He wondered what vision had been his, causing him to smile as he sank. Did he think of that girl, and that he was going to meet her? Or of the old home in England? Or of his school-days? Or was it the Thames he thought about—of Oxford with its many towers, and the cry of the coach along the tow-path as the eight swings homeward up-stream, in the grey of a winter afternoon, to the regular click of the rowlocks as the men pluck their blades from the water, feather and come forward for the next stroke, making ready to drive back their slides as one man with their legs? He was certain that whatever happened, and however he should go out of life, did God spare him a moment's consciousness, it would be the vision of Oxford with its domes and spires, its austere and romantic quiet, its echoing cloisters and passages, its rivers with their sedges of silver and of grey, which would float before his dying eyes,—or would he think of Christ? Had Christ been the vision which this man had seen?

Strange thoughts for Keewatin! But death is always strange.


CHAPTER IX

THE BREAK-UP OF THE ICE

Nearly a month had gone by since the night on which Strangeways died. Not that time mattered much to Granger, for, like the immortals, men in Keewatin have dispensed with time: they have accepted as true the lesson which philosophers have been striving to teach the world ever since the human intellect first commenced to philosophise—that there are no such ontological facts as Time and Space. Among the men of this vast northern territory the outward expression of religion is rare; they do not often speak, and then only of such interests as are superficial to their lives. Yet here, in their fine neglect of the two sternest of self-imposed, human limitations, the religious instinct is manifest. As it would be sacrilege to count God's breaths, were that possible, so to them it seems a kind of blasphemy to number the recurrence of their own small perceptions when the Divine Perceived seems so entirely unconscious of their very existence.

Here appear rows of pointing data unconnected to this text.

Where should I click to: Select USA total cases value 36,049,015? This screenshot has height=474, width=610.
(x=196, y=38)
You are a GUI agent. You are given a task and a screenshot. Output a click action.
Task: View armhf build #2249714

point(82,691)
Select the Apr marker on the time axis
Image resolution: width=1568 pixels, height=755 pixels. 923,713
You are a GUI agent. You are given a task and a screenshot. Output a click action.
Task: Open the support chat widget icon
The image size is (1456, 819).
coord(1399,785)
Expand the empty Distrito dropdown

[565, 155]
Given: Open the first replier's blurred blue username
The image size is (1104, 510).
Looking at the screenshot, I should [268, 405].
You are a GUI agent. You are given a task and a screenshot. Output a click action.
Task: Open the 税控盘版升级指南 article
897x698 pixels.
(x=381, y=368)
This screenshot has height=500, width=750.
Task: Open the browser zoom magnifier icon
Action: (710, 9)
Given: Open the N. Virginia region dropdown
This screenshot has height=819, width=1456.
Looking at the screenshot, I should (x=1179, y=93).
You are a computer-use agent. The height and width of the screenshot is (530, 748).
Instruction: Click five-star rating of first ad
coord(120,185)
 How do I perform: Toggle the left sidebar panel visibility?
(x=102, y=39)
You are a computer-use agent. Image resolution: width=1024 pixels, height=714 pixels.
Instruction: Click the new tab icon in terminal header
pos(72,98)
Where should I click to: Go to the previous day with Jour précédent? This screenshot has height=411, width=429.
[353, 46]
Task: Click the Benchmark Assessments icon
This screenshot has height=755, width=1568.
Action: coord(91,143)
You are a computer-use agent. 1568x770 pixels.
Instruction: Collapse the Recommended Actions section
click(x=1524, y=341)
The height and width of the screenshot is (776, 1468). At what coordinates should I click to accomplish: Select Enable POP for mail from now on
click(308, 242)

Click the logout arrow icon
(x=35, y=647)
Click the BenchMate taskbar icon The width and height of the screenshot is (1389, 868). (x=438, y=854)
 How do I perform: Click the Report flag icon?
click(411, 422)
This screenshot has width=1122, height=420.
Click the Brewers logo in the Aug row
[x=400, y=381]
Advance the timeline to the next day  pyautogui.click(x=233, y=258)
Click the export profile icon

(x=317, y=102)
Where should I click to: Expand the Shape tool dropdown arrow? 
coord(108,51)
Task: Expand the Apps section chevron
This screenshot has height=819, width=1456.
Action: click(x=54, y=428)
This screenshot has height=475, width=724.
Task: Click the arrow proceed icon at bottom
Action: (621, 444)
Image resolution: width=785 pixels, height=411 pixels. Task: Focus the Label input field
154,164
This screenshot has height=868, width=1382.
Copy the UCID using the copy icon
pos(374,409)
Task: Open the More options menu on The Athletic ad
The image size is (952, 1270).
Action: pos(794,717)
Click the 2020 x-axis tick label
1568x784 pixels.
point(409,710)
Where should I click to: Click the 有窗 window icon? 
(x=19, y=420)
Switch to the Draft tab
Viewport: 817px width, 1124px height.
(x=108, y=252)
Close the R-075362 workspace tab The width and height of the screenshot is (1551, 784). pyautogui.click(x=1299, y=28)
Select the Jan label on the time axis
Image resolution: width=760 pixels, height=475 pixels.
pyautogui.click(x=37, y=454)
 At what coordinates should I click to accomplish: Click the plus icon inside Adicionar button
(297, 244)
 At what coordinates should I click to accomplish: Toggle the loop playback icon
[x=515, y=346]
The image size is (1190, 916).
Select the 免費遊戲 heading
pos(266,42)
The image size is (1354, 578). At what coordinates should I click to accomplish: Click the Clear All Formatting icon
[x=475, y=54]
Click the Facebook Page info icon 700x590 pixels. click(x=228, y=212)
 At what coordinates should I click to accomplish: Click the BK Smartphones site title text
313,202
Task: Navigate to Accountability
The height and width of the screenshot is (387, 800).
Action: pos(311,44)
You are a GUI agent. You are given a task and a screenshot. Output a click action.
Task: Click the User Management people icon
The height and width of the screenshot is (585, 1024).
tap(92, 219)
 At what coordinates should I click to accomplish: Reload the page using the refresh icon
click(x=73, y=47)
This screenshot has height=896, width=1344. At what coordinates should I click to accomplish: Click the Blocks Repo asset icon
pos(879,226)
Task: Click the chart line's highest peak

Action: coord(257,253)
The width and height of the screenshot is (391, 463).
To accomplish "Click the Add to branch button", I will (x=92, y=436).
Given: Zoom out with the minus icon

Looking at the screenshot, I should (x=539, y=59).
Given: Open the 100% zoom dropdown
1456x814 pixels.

Hence it happens that one does not often hear a traveller speak of having journeyed so many days or miles; his division is more casual, and embraces only his own immediate actions—he has travelled so many "sleeps," nothing more.

As a rule, Indians are utterly deficient in the time-sense and can give no intelligent account of their age. Their calendar is enshrined, if they have one, in symbols which they use as decorations, painted on the inside of their finest skins. They make their reckoning of the years from some event which was once important to themselves, or to their tribe. Thus, stars falling from the top to the bottom of a robe represent the year of 1833, and an etching of an Indian with a broken leg and a horn on his head stands for the year in which Hay-waujina, One Horn, had his leg "killed." Back of that which is comparatively immediate to their own experience, they have ceased to count or to be inquisitive.

"Real are the dreams of Gods, and smoothly pass
Their pleasures in a long immortal dream."

So with both the joys and sorrows of these Northland men; hurry is not necessary where time is unrecognised, and turbulence of emotion, whether of grief or gladness, is felt to be out of place in a dream-being, whose sole reality is its unreality. Their personal unimportance to the Universe, and remoteness from the Market-place of Life allow them to dawdle. Their experiences have no sharp edges, no abrupt precipices, no divisive gulfs, no defined beginnings and endings. The book of their sojourn in this world has neither chapters nor headings; the page runs on without hindrance from tragedy to comedy, comedy to farce, farce to melodrama, and thence to tragedy again—always it returns to tragedy. They stride round the Circle of the Emotions without halting, merging from joy into sorrow without preface, till one day the feet grow wearier and lag, the eyes grow clear and, almost without knowing it, as did Strangeways, their dream going from them, they awake—motionlessly pass out of life, and enter into What?